Collect every line of the material below that contains the string "avatar", copying each one in full.

#### [Task material]
******************************

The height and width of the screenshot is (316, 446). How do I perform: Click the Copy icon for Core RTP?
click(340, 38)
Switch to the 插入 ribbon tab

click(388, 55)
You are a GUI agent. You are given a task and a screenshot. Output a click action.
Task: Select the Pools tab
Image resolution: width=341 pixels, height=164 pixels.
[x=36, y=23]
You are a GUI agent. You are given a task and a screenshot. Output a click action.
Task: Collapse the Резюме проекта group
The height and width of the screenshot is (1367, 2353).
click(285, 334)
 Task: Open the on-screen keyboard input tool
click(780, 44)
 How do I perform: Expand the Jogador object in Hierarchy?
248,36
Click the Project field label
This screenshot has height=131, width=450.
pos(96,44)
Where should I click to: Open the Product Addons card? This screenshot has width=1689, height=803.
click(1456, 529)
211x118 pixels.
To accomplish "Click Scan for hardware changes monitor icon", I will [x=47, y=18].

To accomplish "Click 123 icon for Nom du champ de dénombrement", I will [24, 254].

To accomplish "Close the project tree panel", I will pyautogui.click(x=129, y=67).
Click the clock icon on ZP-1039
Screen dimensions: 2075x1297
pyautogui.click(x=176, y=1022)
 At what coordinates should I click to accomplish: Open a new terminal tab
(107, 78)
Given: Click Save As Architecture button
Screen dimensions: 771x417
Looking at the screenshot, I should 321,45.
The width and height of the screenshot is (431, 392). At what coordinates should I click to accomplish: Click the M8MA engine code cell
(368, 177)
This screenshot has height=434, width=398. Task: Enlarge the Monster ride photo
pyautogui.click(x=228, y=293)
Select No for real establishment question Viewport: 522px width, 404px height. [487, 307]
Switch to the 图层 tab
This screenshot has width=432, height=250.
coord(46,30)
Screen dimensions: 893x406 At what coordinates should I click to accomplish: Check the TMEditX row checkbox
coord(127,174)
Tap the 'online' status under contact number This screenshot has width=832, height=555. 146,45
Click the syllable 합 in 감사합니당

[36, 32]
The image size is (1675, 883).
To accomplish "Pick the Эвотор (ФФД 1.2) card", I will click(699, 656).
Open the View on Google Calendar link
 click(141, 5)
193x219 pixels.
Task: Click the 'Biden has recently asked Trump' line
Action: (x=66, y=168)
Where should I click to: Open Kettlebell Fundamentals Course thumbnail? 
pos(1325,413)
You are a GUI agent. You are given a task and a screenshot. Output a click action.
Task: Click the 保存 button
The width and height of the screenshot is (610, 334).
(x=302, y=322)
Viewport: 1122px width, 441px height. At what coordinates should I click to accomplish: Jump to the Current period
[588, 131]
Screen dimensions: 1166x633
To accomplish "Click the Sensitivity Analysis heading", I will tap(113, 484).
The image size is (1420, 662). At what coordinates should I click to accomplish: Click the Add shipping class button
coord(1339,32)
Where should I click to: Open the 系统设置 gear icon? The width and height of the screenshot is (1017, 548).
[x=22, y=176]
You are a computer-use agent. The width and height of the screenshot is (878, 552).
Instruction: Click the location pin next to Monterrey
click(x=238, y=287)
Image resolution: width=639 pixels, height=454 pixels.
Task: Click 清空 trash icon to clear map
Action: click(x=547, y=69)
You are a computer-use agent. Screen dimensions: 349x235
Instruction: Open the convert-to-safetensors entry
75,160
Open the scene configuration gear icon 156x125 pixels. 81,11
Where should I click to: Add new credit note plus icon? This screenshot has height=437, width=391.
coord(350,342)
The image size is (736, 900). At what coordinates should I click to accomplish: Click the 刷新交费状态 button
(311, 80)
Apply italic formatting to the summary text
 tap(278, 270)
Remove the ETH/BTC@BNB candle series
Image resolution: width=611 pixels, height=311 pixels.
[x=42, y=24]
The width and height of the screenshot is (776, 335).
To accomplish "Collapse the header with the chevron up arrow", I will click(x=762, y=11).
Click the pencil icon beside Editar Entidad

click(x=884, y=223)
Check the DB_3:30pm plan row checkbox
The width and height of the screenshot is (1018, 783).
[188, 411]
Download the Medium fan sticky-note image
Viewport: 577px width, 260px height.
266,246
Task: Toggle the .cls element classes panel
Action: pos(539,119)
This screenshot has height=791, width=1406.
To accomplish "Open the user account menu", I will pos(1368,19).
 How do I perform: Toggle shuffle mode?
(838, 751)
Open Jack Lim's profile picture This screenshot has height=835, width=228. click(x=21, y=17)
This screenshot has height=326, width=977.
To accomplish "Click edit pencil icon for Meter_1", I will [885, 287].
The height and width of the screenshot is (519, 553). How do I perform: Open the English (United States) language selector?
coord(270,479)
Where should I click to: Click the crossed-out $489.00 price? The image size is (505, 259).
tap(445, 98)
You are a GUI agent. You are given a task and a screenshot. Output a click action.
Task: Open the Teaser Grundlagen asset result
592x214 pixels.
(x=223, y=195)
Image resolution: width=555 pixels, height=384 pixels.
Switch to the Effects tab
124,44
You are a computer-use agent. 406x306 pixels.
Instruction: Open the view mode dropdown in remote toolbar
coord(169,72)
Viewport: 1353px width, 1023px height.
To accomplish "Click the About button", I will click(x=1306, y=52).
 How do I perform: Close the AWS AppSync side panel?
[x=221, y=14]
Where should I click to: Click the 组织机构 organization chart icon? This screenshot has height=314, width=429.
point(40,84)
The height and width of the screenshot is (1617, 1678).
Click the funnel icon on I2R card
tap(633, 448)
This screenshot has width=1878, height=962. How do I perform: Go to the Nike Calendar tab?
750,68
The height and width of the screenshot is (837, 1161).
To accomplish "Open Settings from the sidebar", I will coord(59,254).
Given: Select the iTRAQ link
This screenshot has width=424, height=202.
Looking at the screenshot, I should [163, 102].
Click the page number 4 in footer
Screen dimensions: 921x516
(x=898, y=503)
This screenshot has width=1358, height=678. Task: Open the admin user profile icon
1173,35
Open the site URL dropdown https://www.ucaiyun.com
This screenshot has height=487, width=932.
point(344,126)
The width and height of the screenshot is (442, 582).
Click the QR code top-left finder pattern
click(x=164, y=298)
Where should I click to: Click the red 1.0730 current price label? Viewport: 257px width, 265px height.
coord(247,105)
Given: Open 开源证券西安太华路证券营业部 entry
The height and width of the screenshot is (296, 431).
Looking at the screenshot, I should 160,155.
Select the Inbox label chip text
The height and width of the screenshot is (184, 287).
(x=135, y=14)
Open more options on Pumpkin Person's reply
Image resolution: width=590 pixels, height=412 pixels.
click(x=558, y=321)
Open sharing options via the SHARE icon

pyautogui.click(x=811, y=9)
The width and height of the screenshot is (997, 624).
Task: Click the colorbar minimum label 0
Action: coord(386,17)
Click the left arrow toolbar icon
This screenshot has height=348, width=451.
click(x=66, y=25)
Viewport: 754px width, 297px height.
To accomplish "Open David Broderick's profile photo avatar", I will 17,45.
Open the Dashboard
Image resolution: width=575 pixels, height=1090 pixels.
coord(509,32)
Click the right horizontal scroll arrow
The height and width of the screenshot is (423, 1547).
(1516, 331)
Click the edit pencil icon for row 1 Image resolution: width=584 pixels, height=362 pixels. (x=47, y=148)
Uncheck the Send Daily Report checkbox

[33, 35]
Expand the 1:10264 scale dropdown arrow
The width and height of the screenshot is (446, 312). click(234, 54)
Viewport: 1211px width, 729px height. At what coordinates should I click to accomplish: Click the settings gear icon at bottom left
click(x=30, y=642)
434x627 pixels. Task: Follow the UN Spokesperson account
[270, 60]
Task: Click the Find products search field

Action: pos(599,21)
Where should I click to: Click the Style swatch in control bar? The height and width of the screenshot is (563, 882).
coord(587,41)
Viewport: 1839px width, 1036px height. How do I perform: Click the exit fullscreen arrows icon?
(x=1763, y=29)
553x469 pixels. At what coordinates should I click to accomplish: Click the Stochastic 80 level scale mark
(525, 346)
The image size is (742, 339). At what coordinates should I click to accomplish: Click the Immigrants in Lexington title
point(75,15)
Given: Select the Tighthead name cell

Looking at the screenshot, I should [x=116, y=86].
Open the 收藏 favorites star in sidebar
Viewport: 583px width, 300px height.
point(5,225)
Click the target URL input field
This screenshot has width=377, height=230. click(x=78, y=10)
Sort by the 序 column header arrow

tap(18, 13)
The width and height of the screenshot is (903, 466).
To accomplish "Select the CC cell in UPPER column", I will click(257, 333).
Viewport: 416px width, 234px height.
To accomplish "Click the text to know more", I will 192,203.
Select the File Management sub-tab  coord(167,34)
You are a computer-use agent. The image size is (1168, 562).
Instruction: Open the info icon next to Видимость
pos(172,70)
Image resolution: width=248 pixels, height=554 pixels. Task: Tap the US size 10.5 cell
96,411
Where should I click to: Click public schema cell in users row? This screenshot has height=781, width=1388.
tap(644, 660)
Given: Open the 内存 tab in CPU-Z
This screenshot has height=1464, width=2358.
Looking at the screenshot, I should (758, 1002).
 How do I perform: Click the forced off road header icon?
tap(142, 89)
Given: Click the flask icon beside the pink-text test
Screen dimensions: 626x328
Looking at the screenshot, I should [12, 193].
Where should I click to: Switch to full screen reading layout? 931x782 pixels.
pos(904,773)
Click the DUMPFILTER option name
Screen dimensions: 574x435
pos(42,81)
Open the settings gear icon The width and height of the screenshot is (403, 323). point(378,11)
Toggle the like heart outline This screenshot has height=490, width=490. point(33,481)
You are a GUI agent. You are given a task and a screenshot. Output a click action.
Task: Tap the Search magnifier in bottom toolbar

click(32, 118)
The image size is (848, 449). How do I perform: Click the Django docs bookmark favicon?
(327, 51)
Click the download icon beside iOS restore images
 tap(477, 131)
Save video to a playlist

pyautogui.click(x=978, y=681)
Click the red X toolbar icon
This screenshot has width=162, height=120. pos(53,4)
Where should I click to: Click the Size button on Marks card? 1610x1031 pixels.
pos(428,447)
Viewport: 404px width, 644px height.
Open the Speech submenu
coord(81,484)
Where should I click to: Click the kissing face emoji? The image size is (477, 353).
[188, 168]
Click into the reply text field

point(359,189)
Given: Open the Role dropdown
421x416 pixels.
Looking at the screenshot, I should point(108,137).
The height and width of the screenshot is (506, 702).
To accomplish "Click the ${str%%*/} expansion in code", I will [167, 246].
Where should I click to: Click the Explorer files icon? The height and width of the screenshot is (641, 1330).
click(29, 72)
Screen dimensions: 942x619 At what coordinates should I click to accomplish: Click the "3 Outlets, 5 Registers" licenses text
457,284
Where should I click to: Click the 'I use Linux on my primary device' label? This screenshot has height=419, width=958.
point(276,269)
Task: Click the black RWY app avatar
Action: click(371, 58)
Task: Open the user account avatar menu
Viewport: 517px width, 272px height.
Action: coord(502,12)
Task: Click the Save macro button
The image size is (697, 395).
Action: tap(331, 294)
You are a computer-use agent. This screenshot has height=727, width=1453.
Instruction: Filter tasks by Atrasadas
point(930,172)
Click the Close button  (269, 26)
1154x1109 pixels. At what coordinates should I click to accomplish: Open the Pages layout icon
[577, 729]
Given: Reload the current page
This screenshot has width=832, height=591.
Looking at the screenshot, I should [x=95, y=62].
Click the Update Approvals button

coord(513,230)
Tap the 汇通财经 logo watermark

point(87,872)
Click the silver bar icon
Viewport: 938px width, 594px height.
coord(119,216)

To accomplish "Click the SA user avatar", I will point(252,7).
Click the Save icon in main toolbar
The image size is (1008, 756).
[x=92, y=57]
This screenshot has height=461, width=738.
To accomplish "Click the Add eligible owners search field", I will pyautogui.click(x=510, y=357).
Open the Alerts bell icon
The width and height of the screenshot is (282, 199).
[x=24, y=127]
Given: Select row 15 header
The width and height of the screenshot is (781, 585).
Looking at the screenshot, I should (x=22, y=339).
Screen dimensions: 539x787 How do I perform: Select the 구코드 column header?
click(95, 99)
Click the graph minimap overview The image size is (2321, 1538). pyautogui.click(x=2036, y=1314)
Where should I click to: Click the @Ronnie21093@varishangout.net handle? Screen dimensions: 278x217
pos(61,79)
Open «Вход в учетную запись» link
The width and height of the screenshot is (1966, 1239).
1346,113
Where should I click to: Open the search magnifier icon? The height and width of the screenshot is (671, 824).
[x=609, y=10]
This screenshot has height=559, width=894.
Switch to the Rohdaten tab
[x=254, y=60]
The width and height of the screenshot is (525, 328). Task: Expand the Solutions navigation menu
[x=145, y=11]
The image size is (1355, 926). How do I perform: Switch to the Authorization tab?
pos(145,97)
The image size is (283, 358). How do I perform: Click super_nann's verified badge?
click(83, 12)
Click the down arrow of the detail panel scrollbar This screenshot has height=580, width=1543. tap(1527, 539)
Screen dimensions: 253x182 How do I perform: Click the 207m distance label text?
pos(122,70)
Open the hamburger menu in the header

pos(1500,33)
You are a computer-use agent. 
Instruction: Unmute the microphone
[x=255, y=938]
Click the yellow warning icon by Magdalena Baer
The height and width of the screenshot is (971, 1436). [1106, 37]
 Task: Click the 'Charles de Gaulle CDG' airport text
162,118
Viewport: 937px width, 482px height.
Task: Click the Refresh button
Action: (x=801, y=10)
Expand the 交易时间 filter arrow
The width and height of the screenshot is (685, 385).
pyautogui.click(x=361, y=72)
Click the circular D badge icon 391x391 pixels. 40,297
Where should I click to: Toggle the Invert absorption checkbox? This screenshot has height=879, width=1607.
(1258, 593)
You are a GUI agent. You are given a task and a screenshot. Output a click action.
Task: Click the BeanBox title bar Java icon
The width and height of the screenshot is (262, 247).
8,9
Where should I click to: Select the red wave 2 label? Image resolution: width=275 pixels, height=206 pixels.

******************************

#### [Result]
To accomplish "Open David Broderick's profile photo avatar", I will 17,45.
Task: Click the black RWY app avatar
Task: Open the user account avatar menu
To accomplish "Click the SA user avatar", I will point(252,7).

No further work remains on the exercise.